Allowing off-road vehicles (ORV) to pass under Interstate 80 near Evanston could grow southwest Wyoming’s tourism exponentially, say proponents of a bill that would greenlight the passage. 

The passage would connect a network of routes all across that portion of the state and start drawing crowds of ORV tourists, said Mark Tesero, president of the Southwest Wyoming Off-Road Trails group. 

He testified Friday for the Wyoming Legislature’s House Minerals, Business and Economic Development Committee in favor of House Bill 42.

The committee voted unanimously to forward the bill to the House floor. 

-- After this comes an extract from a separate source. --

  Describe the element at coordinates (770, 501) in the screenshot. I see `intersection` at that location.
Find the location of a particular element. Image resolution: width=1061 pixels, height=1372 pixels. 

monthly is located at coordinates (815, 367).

Some ORVs have gotten big enough to hold entire families, Tesero said.

“This is like boating on dirt, and we’re building a scenic byway for these people to come and ride,” Tesero said.

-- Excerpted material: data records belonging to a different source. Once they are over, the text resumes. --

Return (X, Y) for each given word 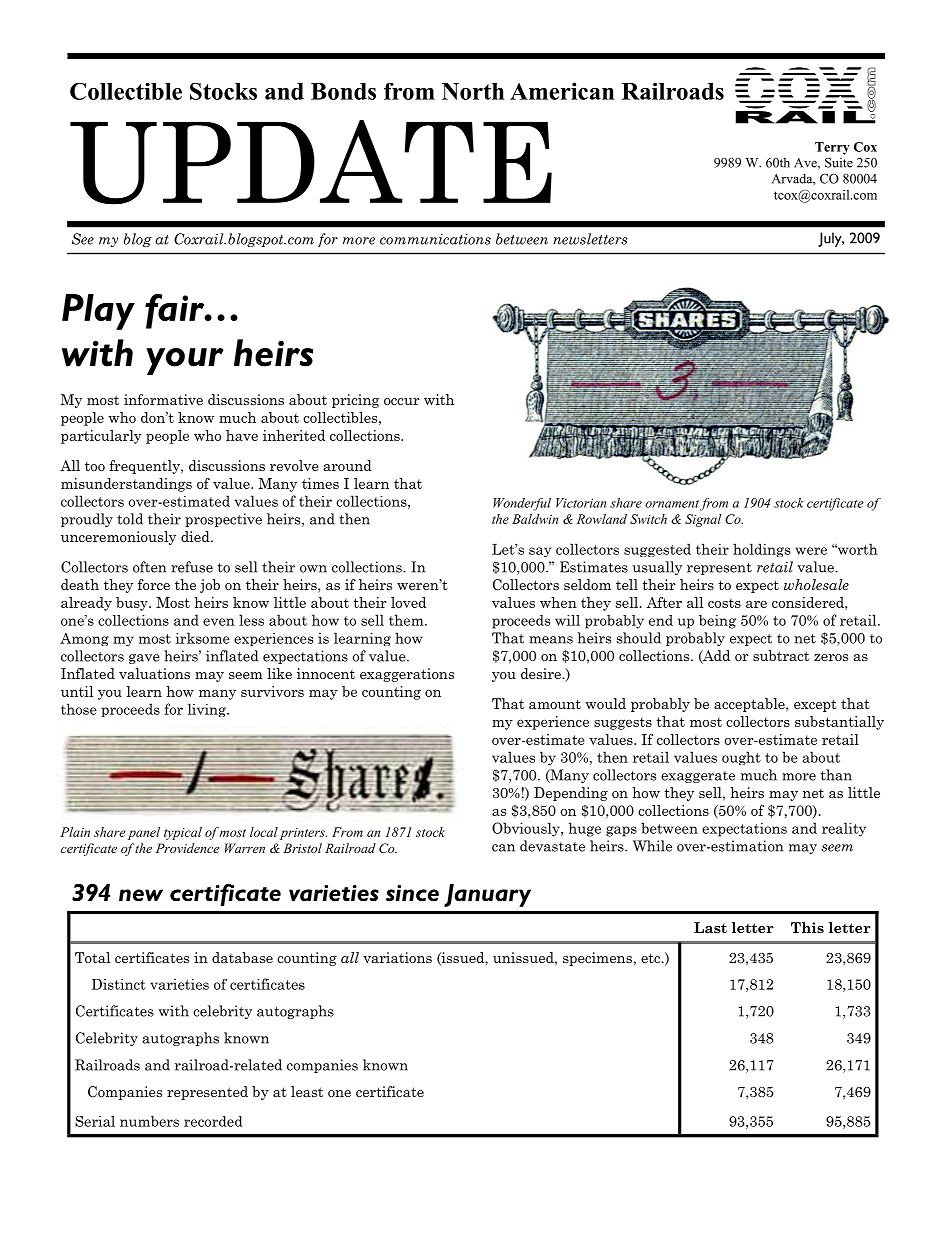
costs (724, 603)
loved (408, 602)
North (473, 91)
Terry (832, 148)
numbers (149, 1121)
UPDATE (311, 162)
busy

Neighboring states like Utah and Idaho have benefited greatly from ORV byways that connect networks of small communities and tourist attractions, so it’s time for Wyoming to catch that wave, he said. 



Making It Safe And Legal

Current Wyoming law doesn’t allow ORVs anywhere in the right of way of interstate highways, said Taylor Rossetti, director of support services for Wyoming Department of Transportation.

The bill could create an exception at the Evanston crossing and possibly other sites in the future, he said. It would lowing for safe and legal passage under the interstate, as well as a short ORV routes running parallel to the interstate leading to and from it. 

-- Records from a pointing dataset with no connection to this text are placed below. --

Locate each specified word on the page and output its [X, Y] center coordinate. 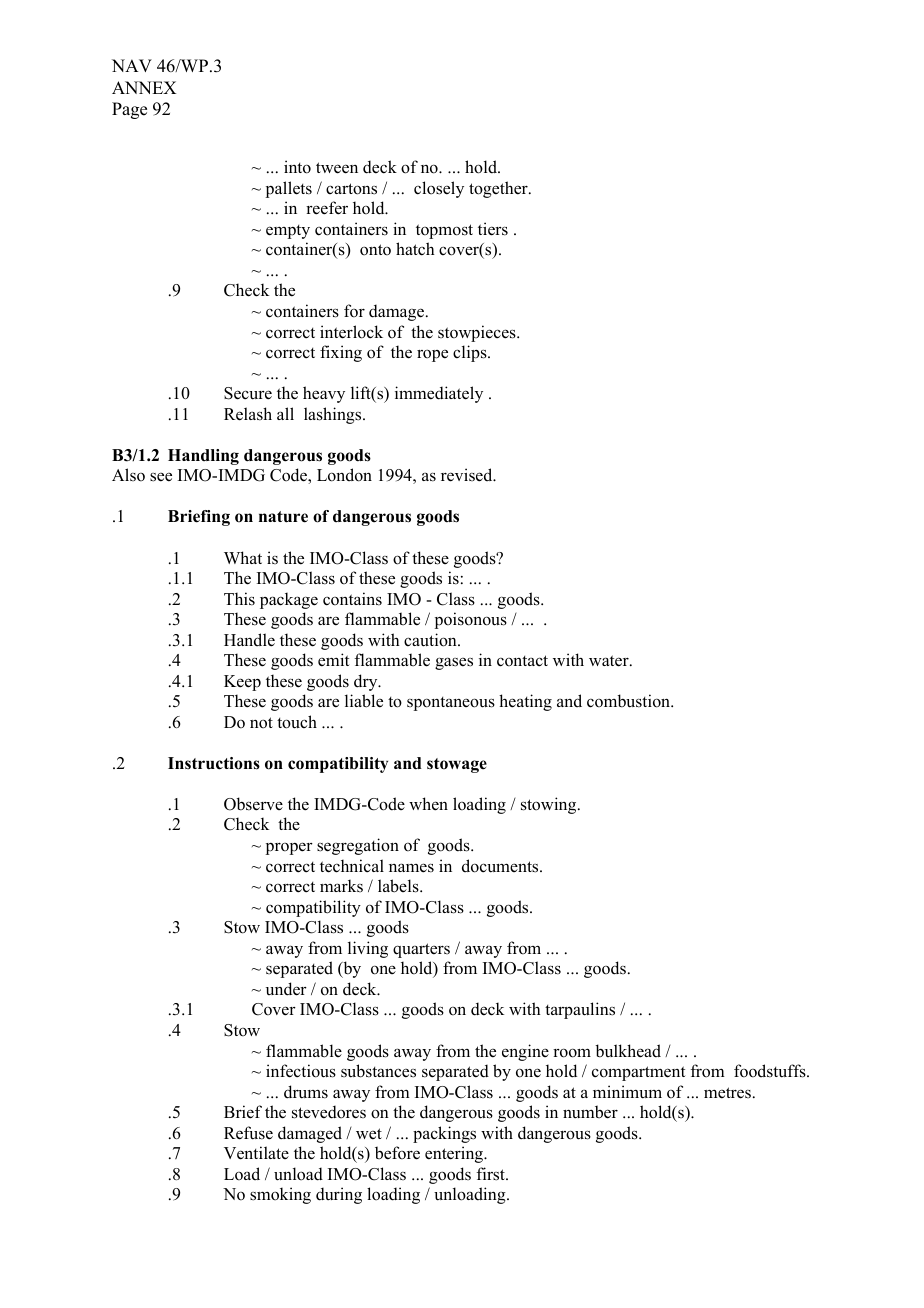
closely [439, 189]
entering [455, 1154]
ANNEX [144, 87]
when [428, 804]
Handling [203, 457]
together [499, 189]
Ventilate [256, 1153]
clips [471, 353]
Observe [253, 804]
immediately [439, 394]
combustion [630, 701]
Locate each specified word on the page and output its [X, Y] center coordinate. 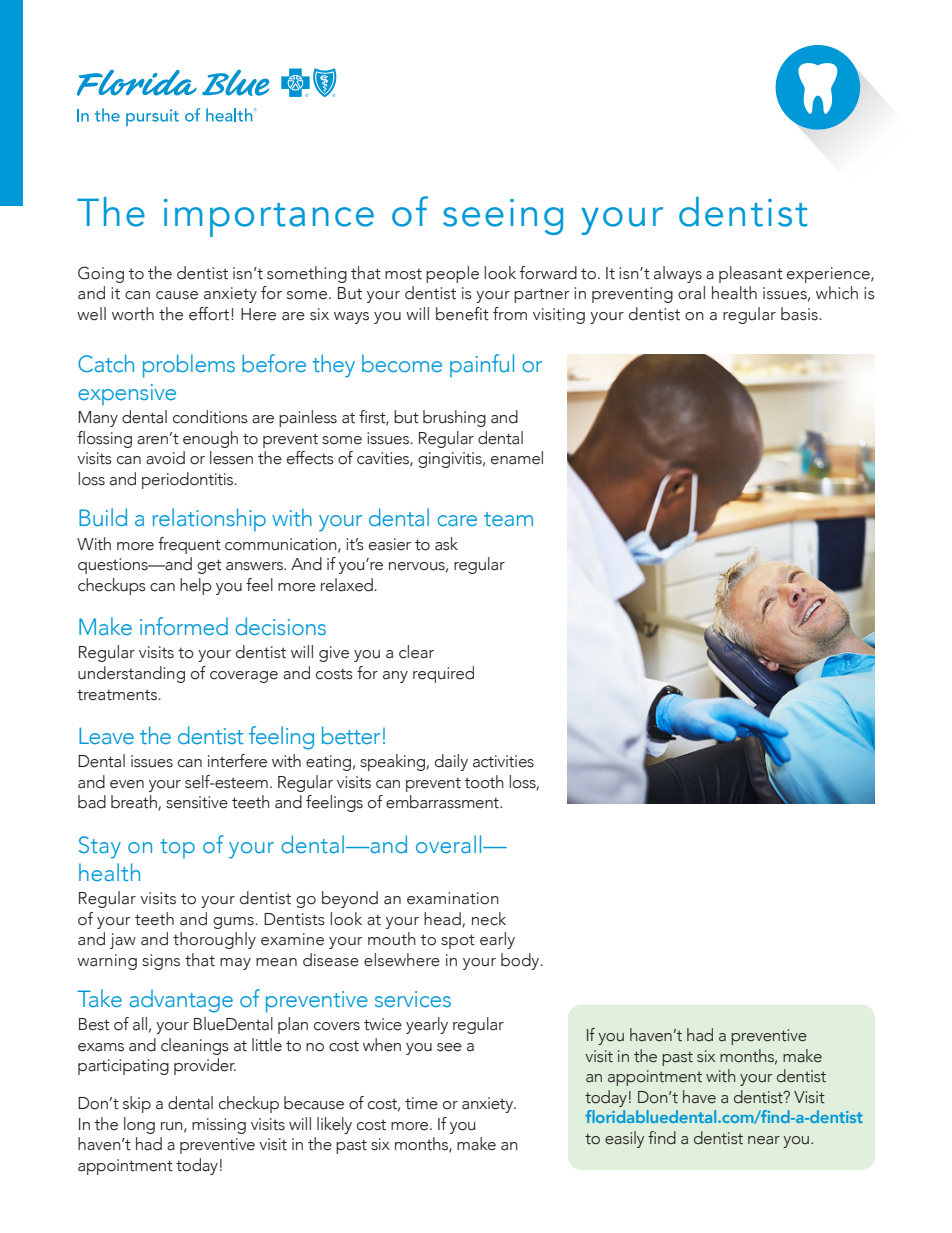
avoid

There would have to be some sort of “physical barrier” to keep ORV’s separated from highway traffic, Rossetti said. 

Also, the routes would be open only to ORVs operated by licensed drivers, and the vehicles would have to have license plates or ORV registration stickers. 

Reeling In Tourism Money

ORV enthusiasts frequently drive through Evanston and other southwest Wyoming towns without stopping. 

A network of riding trails and interconnected attractions could get them to stay and spend their money on things like food, fuel and lodging, said committee member Rep. Jon Conrad, R-Mountain View.